■ What you will do ■
The answer must be every line below that contains the string "resolution".

*** Available records Section Begins ***

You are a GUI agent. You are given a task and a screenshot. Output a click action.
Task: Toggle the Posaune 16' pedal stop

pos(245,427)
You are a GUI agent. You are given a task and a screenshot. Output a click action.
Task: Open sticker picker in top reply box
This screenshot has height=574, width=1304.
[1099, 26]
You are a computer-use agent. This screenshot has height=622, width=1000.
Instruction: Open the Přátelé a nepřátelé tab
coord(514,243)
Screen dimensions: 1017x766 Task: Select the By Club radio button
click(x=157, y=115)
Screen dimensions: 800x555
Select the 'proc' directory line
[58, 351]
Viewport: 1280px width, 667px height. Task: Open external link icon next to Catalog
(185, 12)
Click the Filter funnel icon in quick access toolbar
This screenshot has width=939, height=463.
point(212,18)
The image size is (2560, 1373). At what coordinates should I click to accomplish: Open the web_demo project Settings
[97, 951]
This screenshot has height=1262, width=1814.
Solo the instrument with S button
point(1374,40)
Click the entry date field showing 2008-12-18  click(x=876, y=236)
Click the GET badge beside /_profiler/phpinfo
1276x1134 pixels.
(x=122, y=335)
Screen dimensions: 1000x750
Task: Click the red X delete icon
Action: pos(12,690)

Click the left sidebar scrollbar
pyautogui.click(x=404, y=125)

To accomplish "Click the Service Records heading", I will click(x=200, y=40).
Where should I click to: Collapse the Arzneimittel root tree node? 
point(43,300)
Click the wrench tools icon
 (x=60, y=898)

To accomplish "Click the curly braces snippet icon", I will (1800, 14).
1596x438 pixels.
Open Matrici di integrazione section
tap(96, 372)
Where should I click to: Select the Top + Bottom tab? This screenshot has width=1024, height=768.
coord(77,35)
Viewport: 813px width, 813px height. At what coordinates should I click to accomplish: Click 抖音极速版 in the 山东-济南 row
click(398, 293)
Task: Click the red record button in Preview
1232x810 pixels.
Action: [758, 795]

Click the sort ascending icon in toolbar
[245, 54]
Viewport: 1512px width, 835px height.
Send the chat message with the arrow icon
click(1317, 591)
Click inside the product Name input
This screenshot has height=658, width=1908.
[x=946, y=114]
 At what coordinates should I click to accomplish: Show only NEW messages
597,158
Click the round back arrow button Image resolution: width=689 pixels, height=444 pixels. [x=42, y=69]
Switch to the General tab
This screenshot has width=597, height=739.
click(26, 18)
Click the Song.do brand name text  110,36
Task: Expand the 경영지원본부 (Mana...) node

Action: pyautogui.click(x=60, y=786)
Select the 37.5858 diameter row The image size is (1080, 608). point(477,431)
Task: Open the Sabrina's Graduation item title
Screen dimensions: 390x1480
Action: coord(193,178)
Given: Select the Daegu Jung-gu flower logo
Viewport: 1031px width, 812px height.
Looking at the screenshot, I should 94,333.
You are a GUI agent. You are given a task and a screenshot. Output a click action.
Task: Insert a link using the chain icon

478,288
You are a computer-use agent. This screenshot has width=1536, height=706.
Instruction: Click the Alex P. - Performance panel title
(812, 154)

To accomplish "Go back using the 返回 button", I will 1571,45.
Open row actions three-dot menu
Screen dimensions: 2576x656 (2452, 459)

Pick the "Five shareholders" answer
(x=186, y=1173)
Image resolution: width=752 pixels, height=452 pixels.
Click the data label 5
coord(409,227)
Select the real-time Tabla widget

*** Available records Section Ends ***

■ Response area ■
Click the round back arrow button Image resolution: width=689 pixels, height=444 pixels. [x=42, y=69]
Image resolution: width=752 pixels, height=452 pixels.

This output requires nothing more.